**EXERCISE GOAL**:
Collect every line in the records below that contains the string "Select" and copy each one out. Case counts.
# START OF TASK MATERIAL
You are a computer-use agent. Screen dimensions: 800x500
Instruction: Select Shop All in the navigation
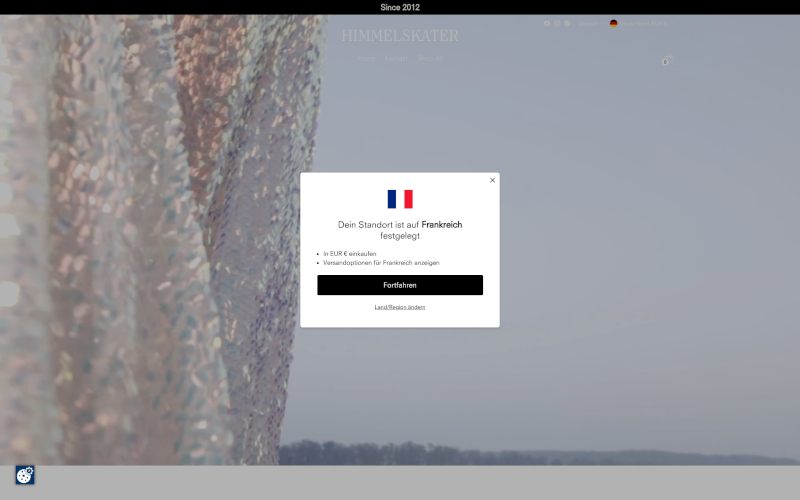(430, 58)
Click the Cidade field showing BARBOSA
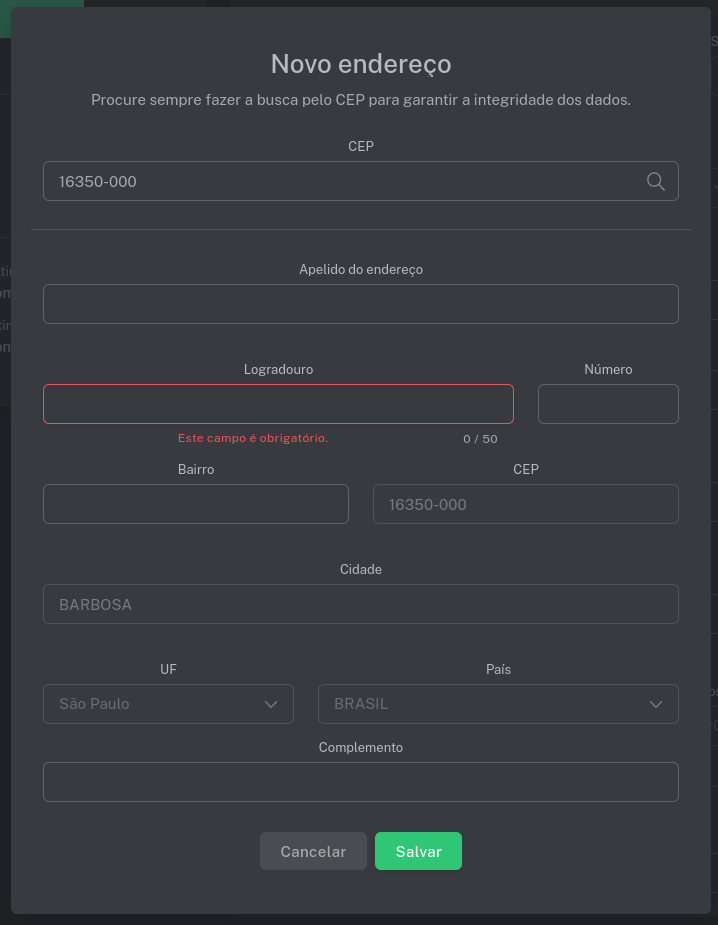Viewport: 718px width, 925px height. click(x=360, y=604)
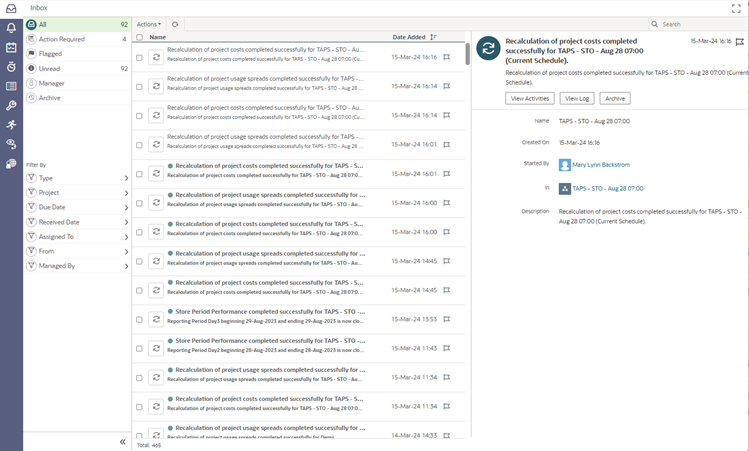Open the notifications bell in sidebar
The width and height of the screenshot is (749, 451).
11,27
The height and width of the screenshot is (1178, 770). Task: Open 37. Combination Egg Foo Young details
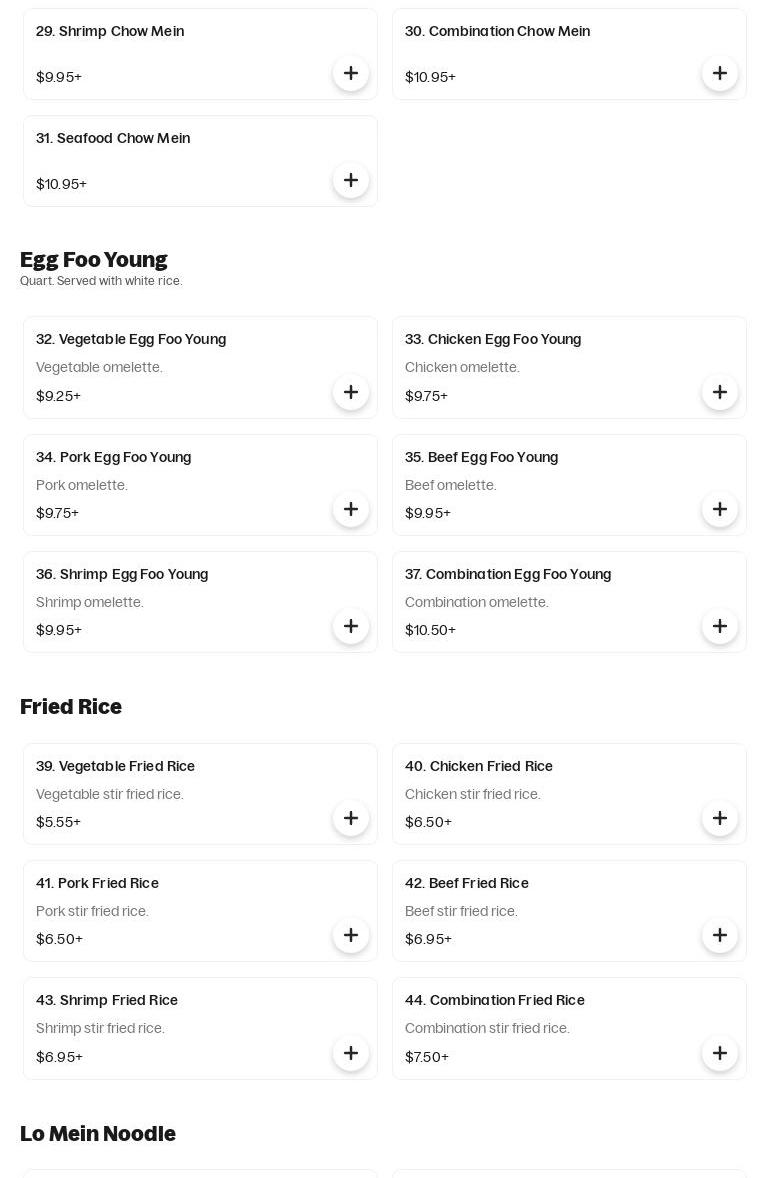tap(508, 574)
# END OF TASK MATERIAL
# START OF TASK MATERIAL
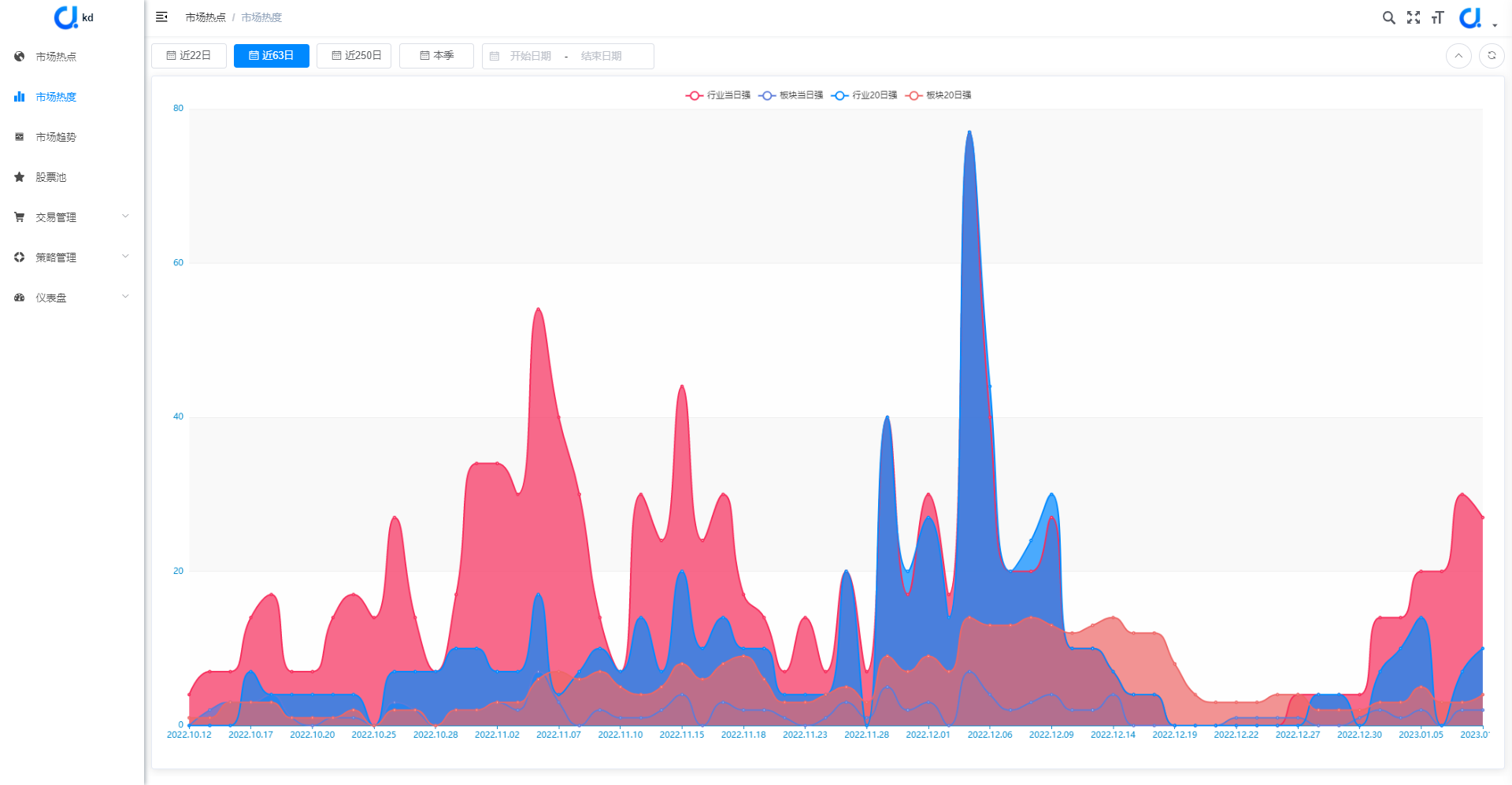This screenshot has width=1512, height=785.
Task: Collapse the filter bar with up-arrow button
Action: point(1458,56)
# END OF TASK MATERIAL
# START OF TASK MATERIAL
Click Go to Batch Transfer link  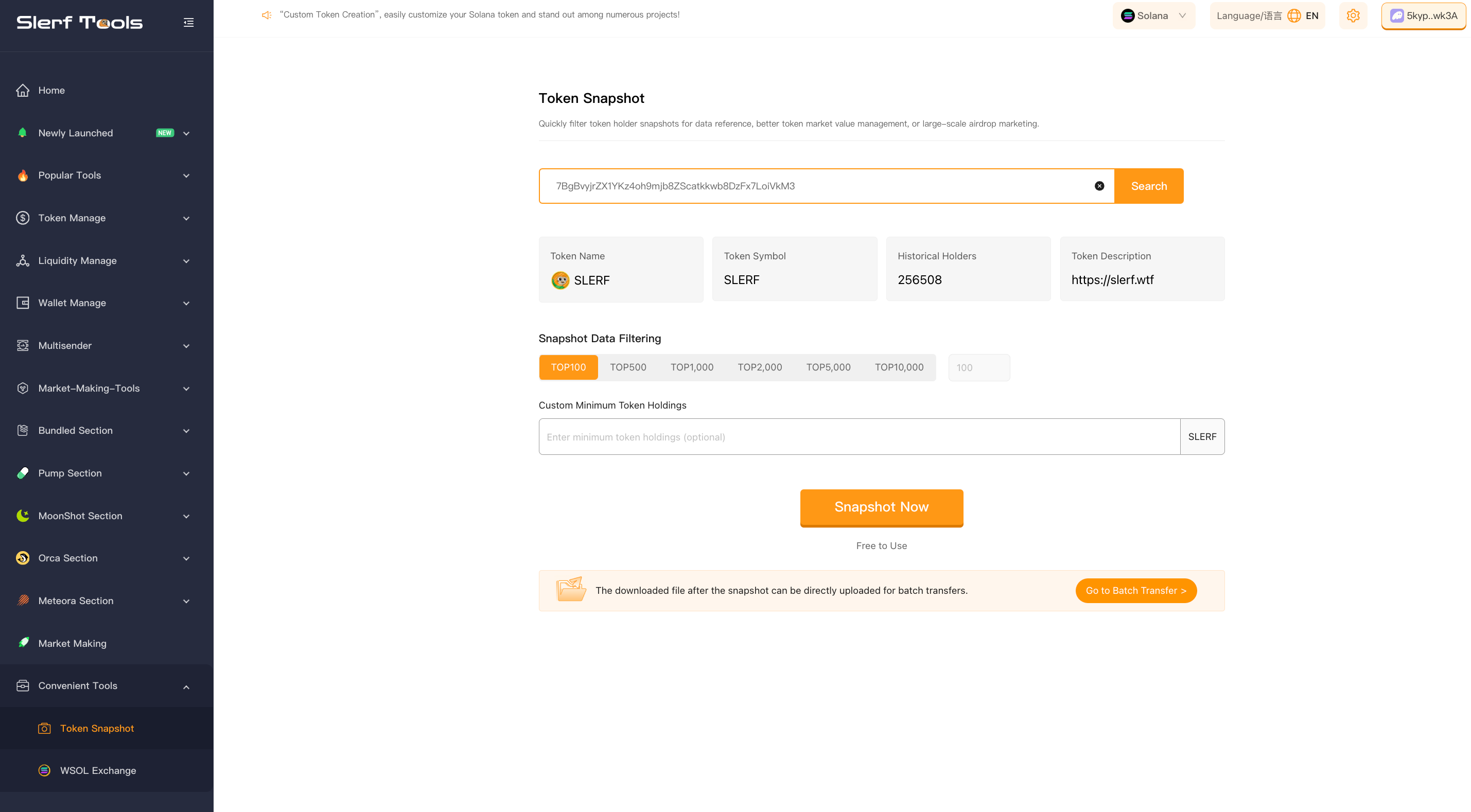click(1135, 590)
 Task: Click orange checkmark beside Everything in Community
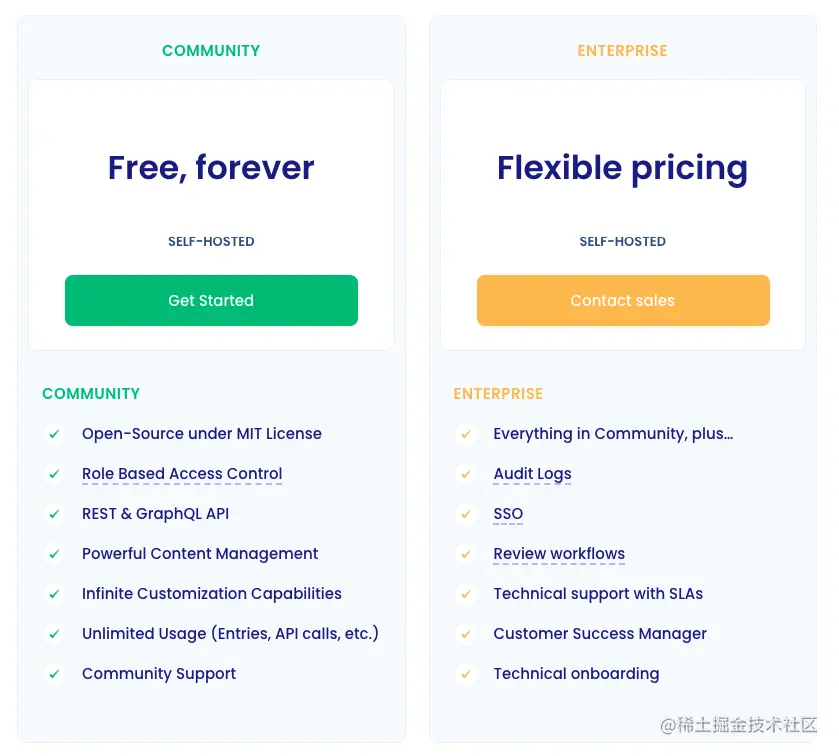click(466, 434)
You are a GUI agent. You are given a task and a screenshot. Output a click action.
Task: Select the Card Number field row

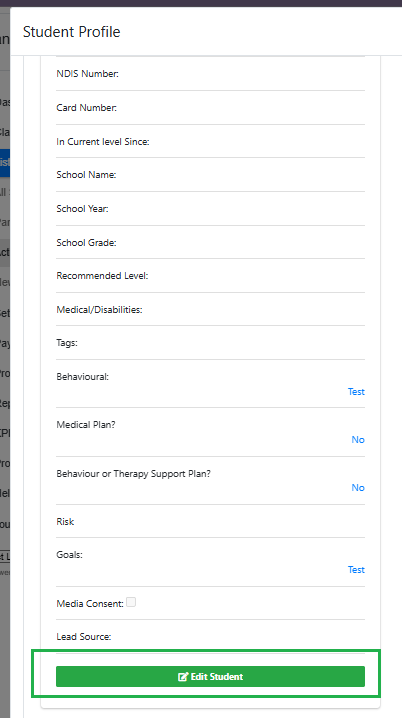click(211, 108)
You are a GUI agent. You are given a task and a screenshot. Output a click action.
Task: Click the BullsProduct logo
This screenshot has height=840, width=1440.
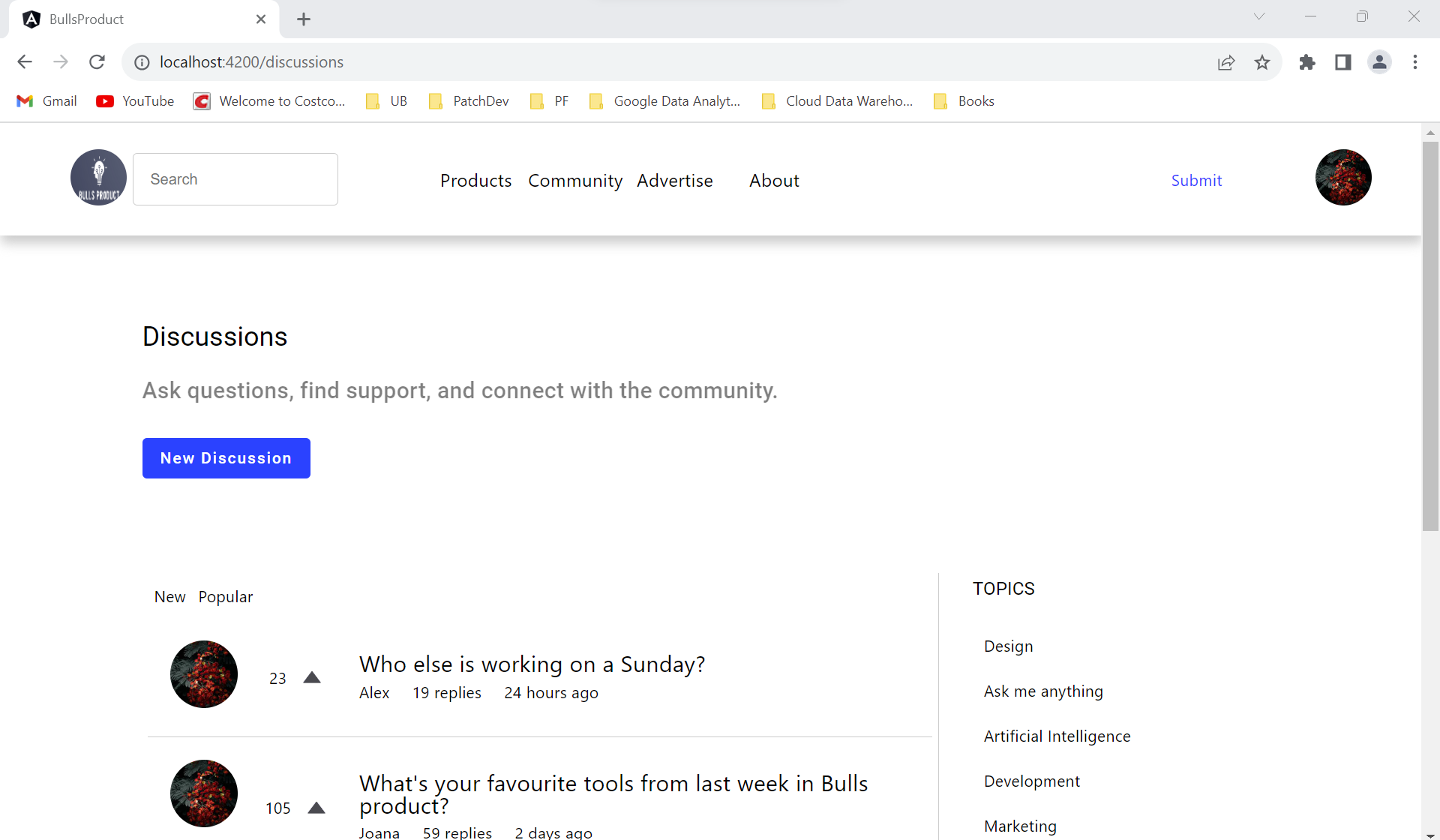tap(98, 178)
# END OF TASK MATERIAL
**SOLUTION FOR THIS TASK**:
Instruction: Select Shop All in the navigation
Task: Select the Card Number field row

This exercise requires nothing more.